Exercise goal. Rewrite the listing below, swapping every occurrence of "Given" for "Task" and leaving everything else unchanged. Omit the pictures from your answer.

# START OF Input rows

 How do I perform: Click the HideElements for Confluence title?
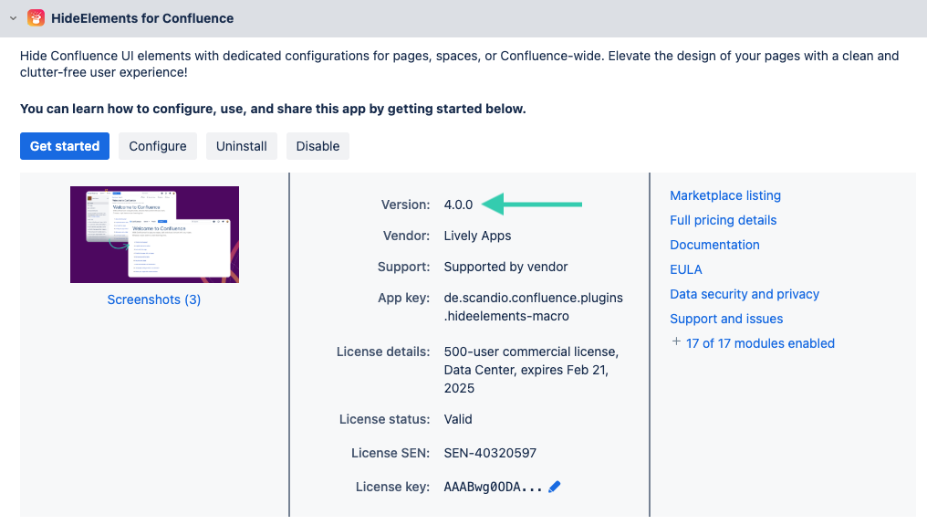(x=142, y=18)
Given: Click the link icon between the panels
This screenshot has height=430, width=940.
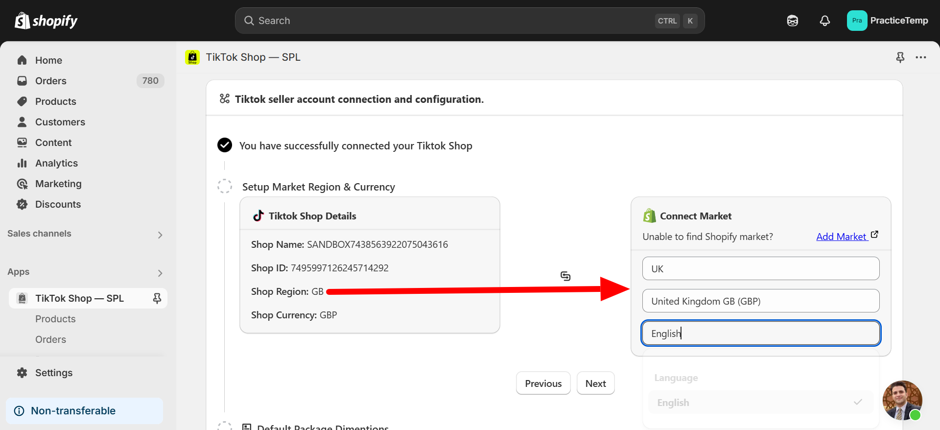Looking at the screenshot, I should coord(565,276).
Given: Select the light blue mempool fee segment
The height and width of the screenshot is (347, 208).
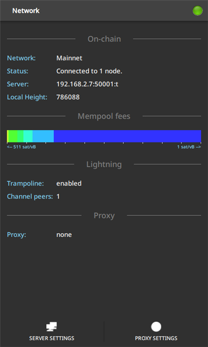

# END OF Input rows

Expected answer.
 How do I perform: Click the HideElements for Confluence title?
(x=142, y=18)
Task: Click the link icon between the panels
This screenshot has height=430, width=940.
Looking at the screenshot, I should coord(565,276).
Task: Select the light blue mempool fee segment
The height and width of the screenshot is (347, 208).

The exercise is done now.